San Mateo County Again Claims Adding Lanes Reduces Pollution and Congestion

What's it going to take to get traffic engineers and politicians to stop lying about widening?

Highway 101. Photo: TransForm

Note: GJEL Accident Attorneys regularly sponsors coverage on Streetsblog San Francisco and Streetsblog California. Unless noted in the story, GJEL Accident Attorneys is not consulted for the content or editorial direction of the sponsored content.

The San Mateo County Transportation Authority released a statement Monday celebrating that their board had approved "$135.9 million for Projects to Reduce Traffic Congestion and Improve Safety on San Mateo County Highways."

“We are excited to approve this funding,” said TA Board Chair Rico E. Medina in the statement about last Thursday's vote. “It’s a testament to our commitment to the county and our multi-modal strategy. The safety of our highways and improving transit accessibility for all continue to be our priority.”

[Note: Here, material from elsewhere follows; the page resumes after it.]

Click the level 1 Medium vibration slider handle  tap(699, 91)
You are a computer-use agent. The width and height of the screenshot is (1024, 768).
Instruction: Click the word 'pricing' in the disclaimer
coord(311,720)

More like it's a commitment to continue wasting money on pointless road widenings. "'Reduce congestion and improve safety' despite their own consultants saying that widenings don't work?" wrote Mike Swire, Peninsula advocate and a member of the SMCTA Citizen Advisory Committee, in an email to Streetsblog about the press release.

A few of the projects that were approved and their price tags:

  • City of Redwood City, US 101/Woodside Road (SR 84) Interchange: $78,861,000
  • SMCTA and C/CAG, US 101/SR 92 Area Improvements: $18,338,000
  • SMCTA and C/CAG US 101 Managed Lanes Project North of I-380: $21,500,000

As Streetsblog has covered before, with Swire's assistance, SMCTA continues to sell road widenings under other names. And they continue to claim that these widenings, notably of 101, are actually transit and/or environmental projects because they're adding a carpool lane or a ramp improvement or an "auxiliary lane." In a previous post, Swire highlighted how Monique Fuhrman, Deputy Policy Program Manager with HNTB, which worked on a previous round of 101 widening, even admitted that traffic levels were already "getting back to the way we were before."

Only three of the dozen or so projects that were approved are for cyclists and pedestrians. These include:

  • City of Menlo Park, Willow Road Pedestrian and Bicycle Safety Improvements: $3,750,000
  • Town of Colma/SSF, El Camino Real Bicycle and Pedestrian Improvement Project: $2,295,000
  • City of Millbrae, El Camino Real Corridor Multi-Modal Project: $1,530,000

These projects are welcome, of course. But, once again, a major transportation agency is funneling the vast majority of its funds and project resources to making more space for cars. "Look at the money. The big bucks go to car-focused projects," said Swire. He added that some of the funds go to preliminary work towards widening 101 north of 380, a project he's been fighting and one which will ultimately cost "hundreds of millions."

Often so-called improvements for cycling aren't really that anyway: they're just a way to greenwash another environmentally destructive project.

Either way, it's infuriating to once again see a California transportation agency repeating the lie that widening a road will "reduce traffic congestion and improve safety." But it seems to be their only justification for these expenditures in a time of record temperatures and traffic violence.